Having said that, there are probably only two possible choices for your new business: work from home, or find a workspace somewhere else.
Working from home is a simple and cheap solution for certain kinds of startup businesses. If your business idea is office-based, and requires you to meet your customers in their offices, then working from home might be practical. Experience has shown that you will probably need to separate your domestic space and your workspace. You will need to check with Fingal County Council Planning Department to find out if you
need planning permission for your workspace. You also need to check that your insurance policy will cover working from home.
When you work from home your business will have a residential address and telephone number. Where the
address is of importance to your business you might consider the combination of working from home with a ‘virtual’ office service, giving you a business address and professional telephone answering services, but without the cost of owning the office.
Working from a workspace away from home will generally always be more expensive, both in terms of the cost of the premises, but also in commuting to your place of work. Some business ideas will require
particular types of premises. Light industrial businesses and food production businesses have very individual
requirements that must be matched to particular buildings, and will probably include specialist services such as threephase electricity.
If you are looking for a high street location to develop a retail business, then you must do a lot of research. You will need to be sure of the number of people passing your door, and whether these people are potential shoppers for your product. Good retail space will always be expensive, but location will be
vital if your retail business is to prosper.
If you find yourself in the position of needing planning permission for your new business, do not despair. Fingal County Council Planning Department has done much work to make the planning system much more streamlined. The Council is very keen to encourage new business, even more so in the current economic climate.
There are three types of planning permission: outline permission, (full) permission, and permission consequent on outline permission.
If you want to see if the planning authority agrees in principle to you building on a particular site, or building a large extension, you might apply for outline permission, which will require you to produce only the plans and particulars that are necessary to enable the planning authority to make a decision in relation to the site, layout or other proposals for development.

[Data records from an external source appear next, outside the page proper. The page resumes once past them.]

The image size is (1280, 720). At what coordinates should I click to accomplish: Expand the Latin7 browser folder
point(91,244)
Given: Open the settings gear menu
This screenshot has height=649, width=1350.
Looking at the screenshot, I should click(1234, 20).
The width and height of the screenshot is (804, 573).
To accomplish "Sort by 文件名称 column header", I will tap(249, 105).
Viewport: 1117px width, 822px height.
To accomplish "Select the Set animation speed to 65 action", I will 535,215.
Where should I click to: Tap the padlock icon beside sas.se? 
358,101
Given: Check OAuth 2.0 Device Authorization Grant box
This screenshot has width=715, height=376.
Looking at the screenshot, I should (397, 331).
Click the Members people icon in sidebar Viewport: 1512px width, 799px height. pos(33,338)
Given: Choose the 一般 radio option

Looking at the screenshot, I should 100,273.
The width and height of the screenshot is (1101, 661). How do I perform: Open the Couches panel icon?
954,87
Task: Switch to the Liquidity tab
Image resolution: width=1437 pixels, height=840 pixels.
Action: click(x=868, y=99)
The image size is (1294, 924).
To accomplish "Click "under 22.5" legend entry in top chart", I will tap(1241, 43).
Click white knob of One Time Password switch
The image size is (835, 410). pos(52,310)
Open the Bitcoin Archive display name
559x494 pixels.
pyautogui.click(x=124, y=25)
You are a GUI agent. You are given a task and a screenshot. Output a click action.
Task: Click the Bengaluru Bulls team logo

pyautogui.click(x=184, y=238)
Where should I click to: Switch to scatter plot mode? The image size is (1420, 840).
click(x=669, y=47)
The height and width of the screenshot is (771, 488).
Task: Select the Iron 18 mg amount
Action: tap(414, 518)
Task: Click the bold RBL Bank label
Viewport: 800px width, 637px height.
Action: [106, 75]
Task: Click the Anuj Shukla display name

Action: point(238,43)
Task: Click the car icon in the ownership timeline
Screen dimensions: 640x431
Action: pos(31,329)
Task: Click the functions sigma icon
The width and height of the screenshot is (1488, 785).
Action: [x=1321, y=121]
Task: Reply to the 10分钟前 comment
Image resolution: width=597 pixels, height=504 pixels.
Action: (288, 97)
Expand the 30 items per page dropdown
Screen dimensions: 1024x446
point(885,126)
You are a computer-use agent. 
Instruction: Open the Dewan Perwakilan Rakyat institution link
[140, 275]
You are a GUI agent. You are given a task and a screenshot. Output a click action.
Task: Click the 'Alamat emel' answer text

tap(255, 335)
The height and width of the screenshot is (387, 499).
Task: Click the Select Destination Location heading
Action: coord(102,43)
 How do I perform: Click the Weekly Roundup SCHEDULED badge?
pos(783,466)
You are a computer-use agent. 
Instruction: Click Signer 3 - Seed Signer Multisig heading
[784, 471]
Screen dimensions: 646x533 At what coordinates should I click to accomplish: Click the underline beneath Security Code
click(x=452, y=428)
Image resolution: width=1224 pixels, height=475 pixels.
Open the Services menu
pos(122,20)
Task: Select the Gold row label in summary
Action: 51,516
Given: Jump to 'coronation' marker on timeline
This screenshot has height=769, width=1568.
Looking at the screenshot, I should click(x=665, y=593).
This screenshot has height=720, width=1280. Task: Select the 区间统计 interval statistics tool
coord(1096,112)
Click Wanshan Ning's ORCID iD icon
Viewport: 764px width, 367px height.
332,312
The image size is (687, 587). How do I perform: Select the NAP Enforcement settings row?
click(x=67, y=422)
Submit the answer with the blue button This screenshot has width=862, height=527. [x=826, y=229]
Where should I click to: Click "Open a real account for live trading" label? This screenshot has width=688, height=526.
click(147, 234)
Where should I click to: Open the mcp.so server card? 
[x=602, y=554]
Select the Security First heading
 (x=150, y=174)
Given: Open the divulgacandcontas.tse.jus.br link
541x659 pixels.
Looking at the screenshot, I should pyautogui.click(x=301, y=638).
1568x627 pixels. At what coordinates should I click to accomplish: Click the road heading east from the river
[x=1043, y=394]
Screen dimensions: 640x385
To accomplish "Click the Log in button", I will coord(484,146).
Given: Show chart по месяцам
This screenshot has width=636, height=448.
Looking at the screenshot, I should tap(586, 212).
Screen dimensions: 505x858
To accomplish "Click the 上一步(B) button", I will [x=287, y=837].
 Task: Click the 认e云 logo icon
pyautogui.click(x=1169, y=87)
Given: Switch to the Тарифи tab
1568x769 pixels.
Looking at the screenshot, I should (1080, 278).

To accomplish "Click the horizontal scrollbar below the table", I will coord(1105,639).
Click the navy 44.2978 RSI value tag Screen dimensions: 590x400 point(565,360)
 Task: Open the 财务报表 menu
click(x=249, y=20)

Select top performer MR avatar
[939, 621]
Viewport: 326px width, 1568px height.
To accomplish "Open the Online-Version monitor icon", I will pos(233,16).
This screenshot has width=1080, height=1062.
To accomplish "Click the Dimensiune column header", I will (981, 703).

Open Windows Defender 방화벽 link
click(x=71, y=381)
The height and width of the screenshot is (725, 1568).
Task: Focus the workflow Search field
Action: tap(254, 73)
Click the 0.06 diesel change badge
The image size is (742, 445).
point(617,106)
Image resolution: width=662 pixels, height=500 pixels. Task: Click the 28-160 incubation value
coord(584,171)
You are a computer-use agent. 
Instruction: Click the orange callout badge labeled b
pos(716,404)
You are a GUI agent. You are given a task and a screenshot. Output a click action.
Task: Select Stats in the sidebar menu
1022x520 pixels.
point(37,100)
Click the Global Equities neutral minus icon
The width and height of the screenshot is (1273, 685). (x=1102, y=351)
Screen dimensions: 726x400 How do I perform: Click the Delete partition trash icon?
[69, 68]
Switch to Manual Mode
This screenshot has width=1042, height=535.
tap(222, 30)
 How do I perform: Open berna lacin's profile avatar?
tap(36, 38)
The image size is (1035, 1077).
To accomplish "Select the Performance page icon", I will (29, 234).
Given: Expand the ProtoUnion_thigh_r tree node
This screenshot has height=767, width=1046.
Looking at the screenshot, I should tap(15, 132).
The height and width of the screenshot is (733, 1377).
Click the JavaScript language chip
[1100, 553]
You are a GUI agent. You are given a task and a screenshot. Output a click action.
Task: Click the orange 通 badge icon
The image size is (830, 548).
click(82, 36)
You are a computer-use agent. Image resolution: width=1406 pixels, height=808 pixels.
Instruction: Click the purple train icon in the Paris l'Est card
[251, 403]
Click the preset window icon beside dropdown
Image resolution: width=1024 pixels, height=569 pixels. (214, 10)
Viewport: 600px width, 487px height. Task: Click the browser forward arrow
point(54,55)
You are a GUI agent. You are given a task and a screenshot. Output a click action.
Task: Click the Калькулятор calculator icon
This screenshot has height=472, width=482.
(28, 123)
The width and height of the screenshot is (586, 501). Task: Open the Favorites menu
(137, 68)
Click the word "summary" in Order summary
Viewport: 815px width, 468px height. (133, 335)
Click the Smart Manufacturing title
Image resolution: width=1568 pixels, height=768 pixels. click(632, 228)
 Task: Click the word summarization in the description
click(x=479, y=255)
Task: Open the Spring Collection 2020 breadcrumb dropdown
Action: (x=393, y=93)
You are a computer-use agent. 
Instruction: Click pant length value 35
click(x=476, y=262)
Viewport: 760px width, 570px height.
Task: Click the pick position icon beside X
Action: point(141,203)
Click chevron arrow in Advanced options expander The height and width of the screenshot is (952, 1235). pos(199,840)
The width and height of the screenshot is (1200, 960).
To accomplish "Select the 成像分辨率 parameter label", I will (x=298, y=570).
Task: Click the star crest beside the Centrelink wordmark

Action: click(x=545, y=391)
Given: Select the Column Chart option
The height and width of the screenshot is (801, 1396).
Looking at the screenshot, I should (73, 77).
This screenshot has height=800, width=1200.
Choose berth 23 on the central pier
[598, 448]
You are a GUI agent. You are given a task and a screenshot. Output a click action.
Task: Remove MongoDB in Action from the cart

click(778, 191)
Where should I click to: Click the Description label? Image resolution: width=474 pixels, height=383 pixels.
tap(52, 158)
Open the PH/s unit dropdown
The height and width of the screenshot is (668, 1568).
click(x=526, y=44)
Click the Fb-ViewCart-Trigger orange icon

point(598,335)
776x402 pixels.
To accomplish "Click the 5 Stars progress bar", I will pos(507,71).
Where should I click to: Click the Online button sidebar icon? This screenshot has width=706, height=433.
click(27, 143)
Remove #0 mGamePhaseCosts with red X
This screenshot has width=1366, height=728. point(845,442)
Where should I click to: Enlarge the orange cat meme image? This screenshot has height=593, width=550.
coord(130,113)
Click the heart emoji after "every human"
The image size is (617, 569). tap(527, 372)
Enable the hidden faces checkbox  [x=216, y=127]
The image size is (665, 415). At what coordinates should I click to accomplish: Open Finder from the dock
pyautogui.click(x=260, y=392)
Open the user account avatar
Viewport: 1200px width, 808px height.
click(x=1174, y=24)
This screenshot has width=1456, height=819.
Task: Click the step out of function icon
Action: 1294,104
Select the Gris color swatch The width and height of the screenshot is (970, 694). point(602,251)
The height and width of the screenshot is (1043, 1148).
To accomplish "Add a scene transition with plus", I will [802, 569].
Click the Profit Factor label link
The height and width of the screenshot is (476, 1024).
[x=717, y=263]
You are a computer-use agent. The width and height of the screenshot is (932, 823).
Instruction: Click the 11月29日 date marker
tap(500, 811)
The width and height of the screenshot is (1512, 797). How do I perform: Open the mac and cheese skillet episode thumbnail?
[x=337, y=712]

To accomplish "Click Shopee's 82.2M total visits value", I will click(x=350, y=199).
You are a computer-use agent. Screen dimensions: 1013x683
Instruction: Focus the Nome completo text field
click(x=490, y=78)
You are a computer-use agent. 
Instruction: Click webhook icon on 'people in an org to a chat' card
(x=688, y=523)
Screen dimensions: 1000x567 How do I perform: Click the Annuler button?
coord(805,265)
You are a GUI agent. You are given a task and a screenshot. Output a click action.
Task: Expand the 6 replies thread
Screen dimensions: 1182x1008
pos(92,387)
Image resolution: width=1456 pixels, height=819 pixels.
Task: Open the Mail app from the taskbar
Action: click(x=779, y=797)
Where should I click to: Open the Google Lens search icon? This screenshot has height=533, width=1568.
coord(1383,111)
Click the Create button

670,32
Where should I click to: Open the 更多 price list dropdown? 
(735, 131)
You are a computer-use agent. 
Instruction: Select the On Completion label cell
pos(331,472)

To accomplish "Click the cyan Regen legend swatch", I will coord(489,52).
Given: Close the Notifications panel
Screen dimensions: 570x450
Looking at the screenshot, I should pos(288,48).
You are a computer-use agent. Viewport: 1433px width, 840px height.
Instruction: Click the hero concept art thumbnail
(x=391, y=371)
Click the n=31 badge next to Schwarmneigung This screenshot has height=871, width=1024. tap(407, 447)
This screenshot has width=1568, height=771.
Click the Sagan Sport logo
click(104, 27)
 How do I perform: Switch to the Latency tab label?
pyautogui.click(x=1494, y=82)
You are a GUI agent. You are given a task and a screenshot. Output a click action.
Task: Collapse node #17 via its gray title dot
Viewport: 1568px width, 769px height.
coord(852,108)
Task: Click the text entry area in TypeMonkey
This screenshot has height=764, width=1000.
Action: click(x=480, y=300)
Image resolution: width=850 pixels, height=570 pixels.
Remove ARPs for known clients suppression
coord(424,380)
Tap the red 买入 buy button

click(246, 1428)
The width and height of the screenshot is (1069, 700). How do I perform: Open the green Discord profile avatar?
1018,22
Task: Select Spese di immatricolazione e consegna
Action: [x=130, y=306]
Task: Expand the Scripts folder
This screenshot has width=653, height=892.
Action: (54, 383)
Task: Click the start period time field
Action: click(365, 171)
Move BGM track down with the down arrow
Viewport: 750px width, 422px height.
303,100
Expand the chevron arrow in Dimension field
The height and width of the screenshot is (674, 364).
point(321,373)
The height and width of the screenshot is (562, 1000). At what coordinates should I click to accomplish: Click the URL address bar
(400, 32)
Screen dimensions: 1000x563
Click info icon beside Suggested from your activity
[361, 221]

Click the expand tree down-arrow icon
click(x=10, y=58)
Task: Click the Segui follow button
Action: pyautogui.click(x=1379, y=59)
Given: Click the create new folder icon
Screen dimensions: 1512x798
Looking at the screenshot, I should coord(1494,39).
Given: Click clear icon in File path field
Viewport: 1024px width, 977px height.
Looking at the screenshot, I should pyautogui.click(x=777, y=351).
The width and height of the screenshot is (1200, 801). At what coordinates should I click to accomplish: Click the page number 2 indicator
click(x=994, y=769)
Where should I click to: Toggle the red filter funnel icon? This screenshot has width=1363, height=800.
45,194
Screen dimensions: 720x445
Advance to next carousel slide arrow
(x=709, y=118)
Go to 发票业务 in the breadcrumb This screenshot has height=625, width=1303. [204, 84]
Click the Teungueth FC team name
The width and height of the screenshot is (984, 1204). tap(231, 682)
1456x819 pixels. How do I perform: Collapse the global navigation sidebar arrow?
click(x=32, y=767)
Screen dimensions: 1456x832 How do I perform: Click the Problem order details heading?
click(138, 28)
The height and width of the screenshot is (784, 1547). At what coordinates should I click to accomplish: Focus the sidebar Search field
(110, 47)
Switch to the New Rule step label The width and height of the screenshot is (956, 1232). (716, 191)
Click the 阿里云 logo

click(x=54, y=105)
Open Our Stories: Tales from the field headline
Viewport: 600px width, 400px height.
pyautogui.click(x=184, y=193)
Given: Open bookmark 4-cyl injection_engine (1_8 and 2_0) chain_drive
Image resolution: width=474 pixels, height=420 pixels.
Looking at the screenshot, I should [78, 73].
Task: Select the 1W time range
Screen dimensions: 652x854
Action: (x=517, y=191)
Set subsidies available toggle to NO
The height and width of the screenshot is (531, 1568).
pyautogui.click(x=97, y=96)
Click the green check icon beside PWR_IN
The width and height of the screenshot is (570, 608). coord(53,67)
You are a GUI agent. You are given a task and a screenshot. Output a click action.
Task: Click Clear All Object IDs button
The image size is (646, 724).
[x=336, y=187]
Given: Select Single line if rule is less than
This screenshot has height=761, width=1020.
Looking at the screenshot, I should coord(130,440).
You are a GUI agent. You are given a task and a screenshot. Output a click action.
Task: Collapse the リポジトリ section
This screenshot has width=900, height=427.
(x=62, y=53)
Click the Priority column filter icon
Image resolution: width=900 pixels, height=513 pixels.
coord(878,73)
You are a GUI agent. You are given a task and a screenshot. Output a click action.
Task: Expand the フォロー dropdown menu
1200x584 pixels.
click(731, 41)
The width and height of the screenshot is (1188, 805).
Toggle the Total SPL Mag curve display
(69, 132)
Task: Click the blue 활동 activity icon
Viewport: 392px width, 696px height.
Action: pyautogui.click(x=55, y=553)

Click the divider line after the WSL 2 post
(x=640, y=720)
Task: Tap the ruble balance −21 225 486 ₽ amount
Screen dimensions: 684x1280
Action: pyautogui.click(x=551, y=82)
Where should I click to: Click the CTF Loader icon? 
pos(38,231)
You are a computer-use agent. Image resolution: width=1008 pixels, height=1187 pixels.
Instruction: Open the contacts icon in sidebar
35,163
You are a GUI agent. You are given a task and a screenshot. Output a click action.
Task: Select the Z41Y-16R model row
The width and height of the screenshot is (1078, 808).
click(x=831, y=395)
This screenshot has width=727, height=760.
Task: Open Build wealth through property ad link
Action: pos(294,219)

If you get outline permission, you will have to submit detailed drawings and receive consequent permission before you start building work. Generally, outline permissions have a 3-year duration.
Full planning permission will require you to provide all of the details above, plus technical details relating to the fabric of the building and the type of construction to be employed.
If the local authority decides to give you planning permission, you will get a notice of intention to grant planning permission. If no one appeals the decision to An Bord Pleanála within four weeks of the date
of this decision, you will get grant of permission from the local authority.
Generally, the local planning authority must make a decision on a planning application within eight weeks of
receiving the application, but if the local authority needs more information, or the decision is appealed, it may take much longer.
It is an offence to carry out any work that requires planning permission, without planning permission, and the offence can carry very heavy fines and imprisonment. However, if a genuine mistake has been made, it is possible to apply for planning permission to retain an unauthorised development. This permission may be refused; in which case, the unauthorised development will have to be demolished.
You apply for planning permission by filling in a planning application form and submitting it, together with the required documents and fees, to Fingal County Council, Planning Department, County Hall, Main Street, Swords, Co. Dublin.
If you are employing an architect, he/ she will normally make the application on your behalf.
The Planning Department will be pleased to give you advice about how to apply, whether your proposals are likely to comply with the development plan, what other documents you will need, what the fee will be and any other requirements. It is a good idea to talk to the Council before you make an application. This may save you long delays later on.
In general, you will need to submit the following documents with your application: -
Generally, in addition to planning permission, commercial development requires a fire safety certificate, and
full compliance with the Building Regulations.
The Department of the Environment, Heritage and Local Government publishes a series of leaflets on all aspects of the planning system and these are available free of charge from the Department or from planning authorities. They cover a whole range of issues including how to make a planning application, lodge an
appeal, requirements for change of use, building extensions, in a word everything you need to know but didn’t know who to ask.